Tamara closed three eyes and pressed the fourth to the instrument. The ellipse was now a crisply rendered, idiosyncratic oval with a pinched and tilted waist. About a third of one lobe was as red as firestone, but the rest bore patches of brown, of gray and of white. Everything was pale and subdued in the starlight—and any comparisons she made with the sight of mineral samples in a well-lit workshop or storeroom would be unreliable—but the brown outcrops more or less matched the calmstone slopes of the
Peerless
, viewed under similar conditions. There was a sprinkling of small impact craters everywhere—structures Tamara had only ever seen before as sketches in astronomy books, recorded by the ancestors when they’d observed the inner planet Pio.

“We finally have our own sister world,” she said.

“Sister or co?” Ada replied.

“It almost matches us in size,” Carla pointed out. “A co should be smaller.”

Ivo said, “It’s what happens when the two come together that counts.”

“Either way,” Tamara said, “it doesn’t look like a stranger.” After three generations alone in the void, the travelers could hardly dismiss any companion as mundane. But these rocks did appear to be ordinary rocks, old and pitted as they were after a long journey. If their origins really could be traced all the way around the history of the cosmos, back to the primal world’s past-directed disintegration, that only made their similarity to the stuff of the
Peerless
all the more striking. Matter was matter, shaped by the same rules and forces everywhere—and it looked no different even when you encountered it backward.

Two small burns nudged the
Gnat
’s trajectory toward the rendezvous point. The crew kept returning to the telescope as the Object’s slow spin revealed its whole surface: more of the same minerals, more small craters.

“The only thing missing is life,” Carla said. “Not one patch of weed, not one speck of moss.”

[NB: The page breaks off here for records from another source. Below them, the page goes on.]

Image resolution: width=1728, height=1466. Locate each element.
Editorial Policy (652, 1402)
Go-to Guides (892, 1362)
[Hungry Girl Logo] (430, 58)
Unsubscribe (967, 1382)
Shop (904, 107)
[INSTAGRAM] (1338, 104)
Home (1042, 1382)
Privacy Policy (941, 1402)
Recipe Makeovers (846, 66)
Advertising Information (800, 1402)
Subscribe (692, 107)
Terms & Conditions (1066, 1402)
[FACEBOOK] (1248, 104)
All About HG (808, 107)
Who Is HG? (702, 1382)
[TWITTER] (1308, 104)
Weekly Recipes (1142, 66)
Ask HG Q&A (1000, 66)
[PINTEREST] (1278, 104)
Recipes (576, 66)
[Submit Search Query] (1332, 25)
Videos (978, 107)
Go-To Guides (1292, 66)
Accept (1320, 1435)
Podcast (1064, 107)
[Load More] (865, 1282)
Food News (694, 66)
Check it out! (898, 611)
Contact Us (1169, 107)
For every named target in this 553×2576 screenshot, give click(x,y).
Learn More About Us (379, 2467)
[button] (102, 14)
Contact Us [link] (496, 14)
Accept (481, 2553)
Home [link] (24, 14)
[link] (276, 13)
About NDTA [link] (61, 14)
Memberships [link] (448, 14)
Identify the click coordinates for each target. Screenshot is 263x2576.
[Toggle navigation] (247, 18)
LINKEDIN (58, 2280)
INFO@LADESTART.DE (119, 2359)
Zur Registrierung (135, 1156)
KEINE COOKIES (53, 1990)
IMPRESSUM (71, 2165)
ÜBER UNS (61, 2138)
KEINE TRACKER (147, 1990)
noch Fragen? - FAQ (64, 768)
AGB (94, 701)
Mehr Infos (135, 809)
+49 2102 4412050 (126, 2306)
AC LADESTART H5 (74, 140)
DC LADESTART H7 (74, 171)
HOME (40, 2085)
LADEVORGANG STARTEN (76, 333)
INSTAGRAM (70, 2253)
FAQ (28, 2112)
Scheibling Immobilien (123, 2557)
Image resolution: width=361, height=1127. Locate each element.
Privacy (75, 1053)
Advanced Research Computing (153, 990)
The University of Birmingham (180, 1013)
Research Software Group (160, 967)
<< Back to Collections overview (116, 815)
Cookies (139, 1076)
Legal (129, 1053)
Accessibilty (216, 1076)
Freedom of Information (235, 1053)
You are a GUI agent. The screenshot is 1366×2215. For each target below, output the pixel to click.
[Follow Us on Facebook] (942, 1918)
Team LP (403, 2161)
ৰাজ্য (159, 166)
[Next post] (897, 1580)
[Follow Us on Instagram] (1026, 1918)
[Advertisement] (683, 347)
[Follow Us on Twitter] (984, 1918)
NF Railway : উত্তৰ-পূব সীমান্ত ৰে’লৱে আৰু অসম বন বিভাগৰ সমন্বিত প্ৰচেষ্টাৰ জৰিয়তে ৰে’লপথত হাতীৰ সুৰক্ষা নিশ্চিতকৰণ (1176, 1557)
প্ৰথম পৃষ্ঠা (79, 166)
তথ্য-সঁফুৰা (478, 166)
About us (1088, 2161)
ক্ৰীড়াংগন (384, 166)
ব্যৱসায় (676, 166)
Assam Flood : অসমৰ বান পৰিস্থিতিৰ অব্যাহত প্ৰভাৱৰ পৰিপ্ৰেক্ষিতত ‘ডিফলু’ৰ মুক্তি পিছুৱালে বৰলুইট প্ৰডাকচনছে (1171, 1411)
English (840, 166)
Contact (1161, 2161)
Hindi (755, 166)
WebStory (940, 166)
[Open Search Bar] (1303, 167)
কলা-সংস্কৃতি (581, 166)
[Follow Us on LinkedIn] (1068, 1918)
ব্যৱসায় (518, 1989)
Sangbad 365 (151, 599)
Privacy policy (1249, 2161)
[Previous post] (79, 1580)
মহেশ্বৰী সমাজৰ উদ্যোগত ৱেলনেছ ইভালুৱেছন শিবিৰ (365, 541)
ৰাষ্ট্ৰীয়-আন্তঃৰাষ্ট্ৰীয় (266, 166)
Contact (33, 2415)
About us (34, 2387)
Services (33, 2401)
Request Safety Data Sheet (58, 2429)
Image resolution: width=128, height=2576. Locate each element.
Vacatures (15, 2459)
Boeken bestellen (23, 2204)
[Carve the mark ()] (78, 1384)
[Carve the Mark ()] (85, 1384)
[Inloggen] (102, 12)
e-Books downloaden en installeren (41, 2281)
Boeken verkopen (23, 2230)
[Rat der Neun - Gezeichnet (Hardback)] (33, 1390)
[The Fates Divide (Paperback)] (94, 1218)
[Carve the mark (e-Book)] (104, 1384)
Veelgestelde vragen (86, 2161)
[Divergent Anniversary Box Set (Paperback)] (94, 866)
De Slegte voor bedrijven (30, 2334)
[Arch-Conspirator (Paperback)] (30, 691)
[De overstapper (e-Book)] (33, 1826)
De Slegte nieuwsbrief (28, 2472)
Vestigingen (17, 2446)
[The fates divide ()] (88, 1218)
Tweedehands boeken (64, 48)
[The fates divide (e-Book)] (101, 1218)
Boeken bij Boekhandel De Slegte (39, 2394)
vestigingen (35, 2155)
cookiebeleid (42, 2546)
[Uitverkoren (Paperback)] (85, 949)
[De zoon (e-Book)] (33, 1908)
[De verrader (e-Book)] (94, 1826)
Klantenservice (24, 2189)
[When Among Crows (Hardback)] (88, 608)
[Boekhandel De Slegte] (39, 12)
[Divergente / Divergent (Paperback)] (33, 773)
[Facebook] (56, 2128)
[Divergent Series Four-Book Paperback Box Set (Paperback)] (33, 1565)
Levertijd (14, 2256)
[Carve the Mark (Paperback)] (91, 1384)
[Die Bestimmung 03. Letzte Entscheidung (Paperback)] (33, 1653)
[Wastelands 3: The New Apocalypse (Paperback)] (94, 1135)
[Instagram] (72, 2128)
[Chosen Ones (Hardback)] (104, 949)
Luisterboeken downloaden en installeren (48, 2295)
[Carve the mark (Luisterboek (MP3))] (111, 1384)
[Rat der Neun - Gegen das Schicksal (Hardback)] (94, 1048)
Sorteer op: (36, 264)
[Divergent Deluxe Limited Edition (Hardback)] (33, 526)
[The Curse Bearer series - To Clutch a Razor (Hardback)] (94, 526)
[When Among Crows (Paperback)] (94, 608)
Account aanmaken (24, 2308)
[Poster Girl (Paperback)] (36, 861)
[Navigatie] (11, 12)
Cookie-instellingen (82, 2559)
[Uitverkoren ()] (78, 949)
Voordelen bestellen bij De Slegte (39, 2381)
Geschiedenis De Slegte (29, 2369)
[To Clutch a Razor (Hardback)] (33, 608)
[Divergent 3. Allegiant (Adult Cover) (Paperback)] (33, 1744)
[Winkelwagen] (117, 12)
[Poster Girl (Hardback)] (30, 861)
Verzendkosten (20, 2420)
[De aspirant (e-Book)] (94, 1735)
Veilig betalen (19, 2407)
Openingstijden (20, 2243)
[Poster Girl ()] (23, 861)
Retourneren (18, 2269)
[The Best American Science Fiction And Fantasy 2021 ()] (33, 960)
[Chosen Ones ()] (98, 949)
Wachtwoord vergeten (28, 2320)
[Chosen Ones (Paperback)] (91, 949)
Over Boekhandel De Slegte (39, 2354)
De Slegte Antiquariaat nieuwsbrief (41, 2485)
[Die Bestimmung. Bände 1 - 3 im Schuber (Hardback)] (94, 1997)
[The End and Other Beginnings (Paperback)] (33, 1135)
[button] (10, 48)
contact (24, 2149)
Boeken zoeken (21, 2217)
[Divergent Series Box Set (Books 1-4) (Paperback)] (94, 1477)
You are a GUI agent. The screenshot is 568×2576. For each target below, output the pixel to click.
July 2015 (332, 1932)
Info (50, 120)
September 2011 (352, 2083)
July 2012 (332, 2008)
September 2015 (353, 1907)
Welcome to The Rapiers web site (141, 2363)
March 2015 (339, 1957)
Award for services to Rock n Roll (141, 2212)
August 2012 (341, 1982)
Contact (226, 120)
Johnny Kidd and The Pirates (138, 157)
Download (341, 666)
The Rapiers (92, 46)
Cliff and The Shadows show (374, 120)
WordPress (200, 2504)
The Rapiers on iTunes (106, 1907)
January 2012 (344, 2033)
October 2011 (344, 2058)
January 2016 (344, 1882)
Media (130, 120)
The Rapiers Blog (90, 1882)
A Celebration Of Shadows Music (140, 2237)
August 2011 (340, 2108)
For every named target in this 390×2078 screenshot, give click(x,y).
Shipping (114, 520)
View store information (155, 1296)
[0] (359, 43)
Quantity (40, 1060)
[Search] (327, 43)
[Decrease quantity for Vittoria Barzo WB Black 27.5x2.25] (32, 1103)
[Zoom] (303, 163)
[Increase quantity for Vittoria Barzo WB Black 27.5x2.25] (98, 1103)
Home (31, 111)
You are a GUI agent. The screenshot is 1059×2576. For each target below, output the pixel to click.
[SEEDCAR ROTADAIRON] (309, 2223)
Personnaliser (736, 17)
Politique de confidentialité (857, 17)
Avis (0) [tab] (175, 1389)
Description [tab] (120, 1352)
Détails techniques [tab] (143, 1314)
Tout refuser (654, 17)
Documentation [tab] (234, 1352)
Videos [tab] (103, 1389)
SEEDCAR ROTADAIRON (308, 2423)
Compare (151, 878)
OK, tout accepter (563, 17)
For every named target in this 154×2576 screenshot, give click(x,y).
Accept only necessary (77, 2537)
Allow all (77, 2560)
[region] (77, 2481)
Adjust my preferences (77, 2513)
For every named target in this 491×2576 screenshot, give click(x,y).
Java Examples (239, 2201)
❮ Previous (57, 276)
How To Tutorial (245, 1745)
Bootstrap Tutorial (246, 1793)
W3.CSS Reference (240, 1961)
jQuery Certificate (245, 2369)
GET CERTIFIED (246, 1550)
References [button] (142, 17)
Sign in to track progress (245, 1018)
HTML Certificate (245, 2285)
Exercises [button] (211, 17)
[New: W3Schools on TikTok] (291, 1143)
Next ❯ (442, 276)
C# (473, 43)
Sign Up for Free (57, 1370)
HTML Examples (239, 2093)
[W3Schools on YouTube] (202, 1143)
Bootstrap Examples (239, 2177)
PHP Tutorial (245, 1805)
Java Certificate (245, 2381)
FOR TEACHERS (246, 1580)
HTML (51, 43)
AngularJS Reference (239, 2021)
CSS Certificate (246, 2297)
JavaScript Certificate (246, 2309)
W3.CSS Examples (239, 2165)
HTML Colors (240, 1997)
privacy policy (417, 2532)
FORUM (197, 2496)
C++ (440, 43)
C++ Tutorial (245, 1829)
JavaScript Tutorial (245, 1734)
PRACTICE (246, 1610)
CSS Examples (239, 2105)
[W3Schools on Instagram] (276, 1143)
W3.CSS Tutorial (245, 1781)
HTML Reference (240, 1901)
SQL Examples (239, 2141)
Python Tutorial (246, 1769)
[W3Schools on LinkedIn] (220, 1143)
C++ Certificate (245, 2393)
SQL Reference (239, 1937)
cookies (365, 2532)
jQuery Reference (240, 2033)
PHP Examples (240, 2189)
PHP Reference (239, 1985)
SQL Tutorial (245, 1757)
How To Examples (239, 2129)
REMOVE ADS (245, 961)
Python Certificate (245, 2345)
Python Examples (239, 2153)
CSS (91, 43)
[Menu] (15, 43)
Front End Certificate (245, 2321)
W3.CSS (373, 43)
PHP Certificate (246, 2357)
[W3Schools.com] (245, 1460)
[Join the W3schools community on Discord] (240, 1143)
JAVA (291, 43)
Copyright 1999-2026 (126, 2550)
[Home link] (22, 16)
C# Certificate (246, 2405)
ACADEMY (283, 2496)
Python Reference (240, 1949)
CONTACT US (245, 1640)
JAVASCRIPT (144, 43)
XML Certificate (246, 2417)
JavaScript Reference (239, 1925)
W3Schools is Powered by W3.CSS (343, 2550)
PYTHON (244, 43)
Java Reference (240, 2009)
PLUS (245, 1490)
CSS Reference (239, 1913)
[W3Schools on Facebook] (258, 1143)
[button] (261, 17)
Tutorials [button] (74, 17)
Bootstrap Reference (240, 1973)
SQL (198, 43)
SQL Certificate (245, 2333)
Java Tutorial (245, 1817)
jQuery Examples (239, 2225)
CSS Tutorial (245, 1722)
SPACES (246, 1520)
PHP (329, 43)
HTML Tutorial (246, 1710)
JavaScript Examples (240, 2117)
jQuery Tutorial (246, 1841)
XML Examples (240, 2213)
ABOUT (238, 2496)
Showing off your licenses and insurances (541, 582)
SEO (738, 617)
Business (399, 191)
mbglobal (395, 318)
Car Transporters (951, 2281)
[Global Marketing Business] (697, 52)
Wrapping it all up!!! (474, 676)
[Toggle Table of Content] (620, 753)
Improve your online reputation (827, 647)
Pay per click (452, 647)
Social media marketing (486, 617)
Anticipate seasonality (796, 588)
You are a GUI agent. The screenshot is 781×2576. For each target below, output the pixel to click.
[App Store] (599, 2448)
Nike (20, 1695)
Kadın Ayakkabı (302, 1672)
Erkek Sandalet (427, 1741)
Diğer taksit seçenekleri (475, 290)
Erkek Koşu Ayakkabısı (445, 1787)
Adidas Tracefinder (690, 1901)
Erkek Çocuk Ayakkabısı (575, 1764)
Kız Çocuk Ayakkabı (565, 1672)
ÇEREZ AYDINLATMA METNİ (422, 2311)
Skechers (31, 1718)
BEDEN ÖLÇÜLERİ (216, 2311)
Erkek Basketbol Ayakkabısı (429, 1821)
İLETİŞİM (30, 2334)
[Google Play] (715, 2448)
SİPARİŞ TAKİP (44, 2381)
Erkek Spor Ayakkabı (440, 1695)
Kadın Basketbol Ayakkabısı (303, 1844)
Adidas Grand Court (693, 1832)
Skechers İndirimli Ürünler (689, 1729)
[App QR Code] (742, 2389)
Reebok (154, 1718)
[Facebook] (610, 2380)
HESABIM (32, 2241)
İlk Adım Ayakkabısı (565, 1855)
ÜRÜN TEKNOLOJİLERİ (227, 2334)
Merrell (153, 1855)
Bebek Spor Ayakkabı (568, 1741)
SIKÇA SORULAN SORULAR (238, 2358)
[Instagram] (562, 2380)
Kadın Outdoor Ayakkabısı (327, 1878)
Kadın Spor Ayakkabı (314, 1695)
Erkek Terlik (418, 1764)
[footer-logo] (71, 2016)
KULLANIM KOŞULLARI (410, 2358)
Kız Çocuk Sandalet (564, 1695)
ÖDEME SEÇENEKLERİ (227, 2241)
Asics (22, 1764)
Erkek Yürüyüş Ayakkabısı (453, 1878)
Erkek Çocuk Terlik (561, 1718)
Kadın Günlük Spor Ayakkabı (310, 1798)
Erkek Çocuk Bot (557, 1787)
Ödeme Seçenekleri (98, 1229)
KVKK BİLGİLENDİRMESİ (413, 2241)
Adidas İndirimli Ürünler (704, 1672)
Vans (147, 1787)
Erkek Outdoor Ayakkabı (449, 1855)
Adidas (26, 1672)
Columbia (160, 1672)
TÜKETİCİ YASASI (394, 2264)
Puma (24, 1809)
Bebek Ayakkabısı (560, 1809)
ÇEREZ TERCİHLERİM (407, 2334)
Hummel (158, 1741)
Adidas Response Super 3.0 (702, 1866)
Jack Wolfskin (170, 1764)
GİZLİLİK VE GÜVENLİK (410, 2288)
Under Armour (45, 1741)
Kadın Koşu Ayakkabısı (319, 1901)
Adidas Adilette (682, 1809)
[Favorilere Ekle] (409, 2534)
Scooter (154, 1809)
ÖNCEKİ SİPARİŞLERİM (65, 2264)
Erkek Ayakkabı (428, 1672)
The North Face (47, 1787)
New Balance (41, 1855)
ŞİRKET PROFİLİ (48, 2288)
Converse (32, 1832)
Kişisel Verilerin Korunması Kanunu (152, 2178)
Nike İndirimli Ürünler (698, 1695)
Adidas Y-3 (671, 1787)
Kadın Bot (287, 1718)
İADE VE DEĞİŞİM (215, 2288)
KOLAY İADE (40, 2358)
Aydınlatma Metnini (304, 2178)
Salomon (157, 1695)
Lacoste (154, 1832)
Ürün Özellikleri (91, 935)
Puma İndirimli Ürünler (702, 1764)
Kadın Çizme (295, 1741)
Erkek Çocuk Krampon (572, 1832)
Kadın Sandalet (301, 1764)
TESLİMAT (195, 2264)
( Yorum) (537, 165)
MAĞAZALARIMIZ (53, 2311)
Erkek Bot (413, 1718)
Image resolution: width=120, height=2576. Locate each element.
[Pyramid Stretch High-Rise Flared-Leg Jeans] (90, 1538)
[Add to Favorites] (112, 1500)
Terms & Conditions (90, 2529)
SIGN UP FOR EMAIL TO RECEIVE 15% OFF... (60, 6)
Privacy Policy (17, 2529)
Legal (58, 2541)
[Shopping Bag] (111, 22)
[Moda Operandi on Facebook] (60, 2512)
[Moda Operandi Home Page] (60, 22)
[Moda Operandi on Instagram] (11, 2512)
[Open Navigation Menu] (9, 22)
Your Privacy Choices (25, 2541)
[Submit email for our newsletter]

“Pio, Gemma and Gemmo were dead worlds too,” Tamara reminded her. “Chemistry might be universal, but life must still be rare.”

Ivo took his turn at the eyepiece. “Forget life,” he said. “I’d be happy with any sign of rubble.”

Tamara felt the same. If the Object had been nothing but a loose pile of stones then they would have had no hope of altering its trajectory—but enough fragmentation to save Ivo from having to chip off samples himself would be a huge advantage. The Object’s spin was slow enough that even its weak gravity could, in theory, maintain a tenuous grip on pebbles scattered across its surface, but the creation and persistence of such things would depend on the whole detailed history of the body. Over time, the radiation pressure of starlight should have pushed away the very tiniest dust grains, but that was no loss: anything too small to see and avoid would only have posed a hazard.